According to the 2007 Guidelines for the Vaccination of Cats, issued by the World Small Animal Veterinary Association, “In a geographical area in which rabies is endemic, all cats should be routinely vaccinated for the protection of both the pet and human populations.” CDC’s annual report for 2006 noted 6,940 cases of rabies in wild or domesticated animals, of which 318 were cats, representing 4.6% of all cases, an 18% increase from 2005.

Unvaccinated cats are a life-threatening risk in rabies-affected areas. The fact that, contrary to owned, housed cats, they remain also unvaccinated against the main feline infectious diseases, exposes them to severe cat-health threats, suffering and cruel death. In addition, their infections compromise the health of the housed pets.

Many diseases are more likely to be encountered by outdoor cats.

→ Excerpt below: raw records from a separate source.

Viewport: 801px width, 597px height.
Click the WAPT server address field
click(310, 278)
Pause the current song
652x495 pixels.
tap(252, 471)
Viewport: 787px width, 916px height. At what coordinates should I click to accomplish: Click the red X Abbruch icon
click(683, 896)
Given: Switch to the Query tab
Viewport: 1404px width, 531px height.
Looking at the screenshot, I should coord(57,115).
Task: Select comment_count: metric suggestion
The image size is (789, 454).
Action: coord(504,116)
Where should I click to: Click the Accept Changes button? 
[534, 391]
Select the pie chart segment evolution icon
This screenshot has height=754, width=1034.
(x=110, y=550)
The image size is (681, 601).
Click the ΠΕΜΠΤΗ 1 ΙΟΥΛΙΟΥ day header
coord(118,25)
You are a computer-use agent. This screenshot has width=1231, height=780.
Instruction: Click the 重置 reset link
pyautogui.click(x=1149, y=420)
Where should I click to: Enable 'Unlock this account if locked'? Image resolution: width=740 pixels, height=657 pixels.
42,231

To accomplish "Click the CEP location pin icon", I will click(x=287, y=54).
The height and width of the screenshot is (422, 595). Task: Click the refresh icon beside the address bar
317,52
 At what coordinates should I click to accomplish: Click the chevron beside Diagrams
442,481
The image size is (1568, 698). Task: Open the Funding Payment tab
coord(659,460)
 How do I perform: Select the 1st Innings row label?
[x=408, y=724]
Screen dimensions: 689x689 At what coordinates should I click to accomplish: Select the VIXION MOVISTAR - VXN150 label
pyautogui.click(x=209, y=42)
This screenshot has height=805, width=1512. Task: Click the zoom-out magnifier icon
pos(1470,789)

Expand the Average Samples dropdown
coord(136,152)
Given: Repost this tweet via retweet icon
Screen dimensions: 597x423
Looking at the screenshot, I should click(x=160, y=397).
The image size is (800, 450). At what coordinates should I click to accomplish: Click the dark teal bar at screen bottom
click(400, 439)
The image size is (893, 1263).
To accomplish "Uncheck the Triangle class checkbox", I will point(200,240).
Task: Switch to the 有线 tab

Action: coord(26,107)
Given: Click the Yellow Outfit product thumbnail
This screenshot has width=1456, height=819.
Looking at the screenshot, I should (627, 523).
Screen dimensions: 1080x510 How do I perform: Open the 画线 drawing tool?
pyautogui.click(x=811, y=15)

In fact, free-roaming strays are the linkage between their infected prey and human contacts. Indoor cats are significantly less likely to be sources of human infections. From both public health and animal health/welfare considerations, the feeding and nurturing of strays should be discouraged, probably with the exception of well-managed colonies of vaccinated cats within defined boundaries.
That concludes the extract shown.